ITP Warrior - Elsa

My ITP journey began in 1990 at the age of 35. At the time, I was eight months pregnant with my third child and was frightened to learn that after some routine bloodwork with my Ob/Gyn, my doctor had serious concerns regarding my extremely low platelet levels. I had never heard of ITP or low platelets before and was scheduled to have a C-Section in just a few short weeks. Because I was pregnant and my doctor could not guarantee that the local sedative or anesthesia recommended for this procedure would not pass through to my unborn baby, a painful bone marrow biopsy was performed without anesthesia or a sedative to determine the cause of my low platelets and rule out leukemia. I was officially diagnosed with ITP the following week and since that time, have struggled to maintain safe platelet counts.

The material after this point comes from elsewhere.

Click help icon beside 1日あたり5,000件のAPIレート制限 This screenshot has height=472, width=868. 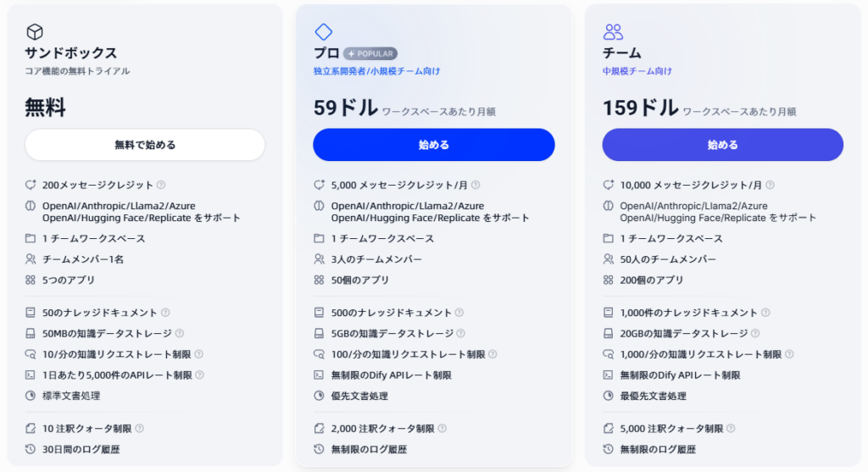coord(200,375)
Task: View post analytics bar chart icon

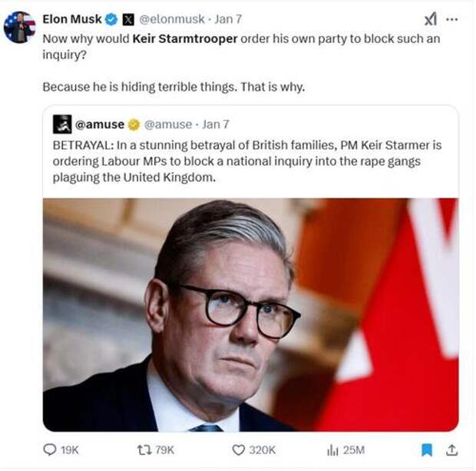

There were limited treatments available for ITP at that time. Over the past 33 years, I have been treated with IVIG, had a splenectomy, undergone three rounds of Rituxan (in 2011, 2017, and 2019), and have taken A LOT of prednisone. Without treatment, my average platelet counts fluctuate between 30,000 – 60,000 but I have dipped into the single digits many times and have had to spend several nights in the hospital under watch. Unfortunately, no improvements were seen with the IVIG or the splenectomy. The steroid prednisone had been my hematologist’s preferred prescription choice due to the fact that we can always count on an increase in my platelet count in a day or two. After 33 years of intermittent prednisone use, the drug’s tumultuous side effects have really taken their toll on me, both mentally and physically, and I yearn for the day I can find another solution or achieve remission.

I first tried Rituxan in 2011. The IV treatments were given once a week over a four-week period and after four to five months of not seeing any results, I was elated to find that my counts rose to safe levels for almost a year and a half from 2011-2013. Unfortunately, I fell out of remission in 2013 and was put back on prednisone intermittently for another four years. In 2017, I tried Rituxan a second time and experienced an almost identical pattern. After four to five months of no improvement, my counts rose for a year and a half but just as before, they dropped to unsafe levels in early 2019. I found myself once again on a platelet roller coaster ride and made the decision to try Rituxan for a third time in August 2019. In late 2019, my hematologist of 25 years moved out of state. I am currently under the care of a new hematologist at the University of Wisconsin Hospital in Madison, Wisconsin. He was shocked to learn of my many years of consistently being prescribed prednisone. Knowing that I had been taking prednisone for the last ten months, he agreed to wean me off it in order to allow me some relief while we waited for the Rituxan effects.

I recently retired as an Elementary Bilingual Para-educator after 34 years. I had come to realize though that every fall and winter without fail, I would fall ill with viruses that I would catch from the many elementary students I worked with. I believe the saying “Little Kids – Big Germs” has some value! The viruses I caught always affected my ITP drastically and my platelet counts would plummet when I became ill, requiring me to have to seek treatment with additional medication. I feel that since my retirement in June of 2020, I’ve stayed healthier in terms of not catching so many viruses throughout the year.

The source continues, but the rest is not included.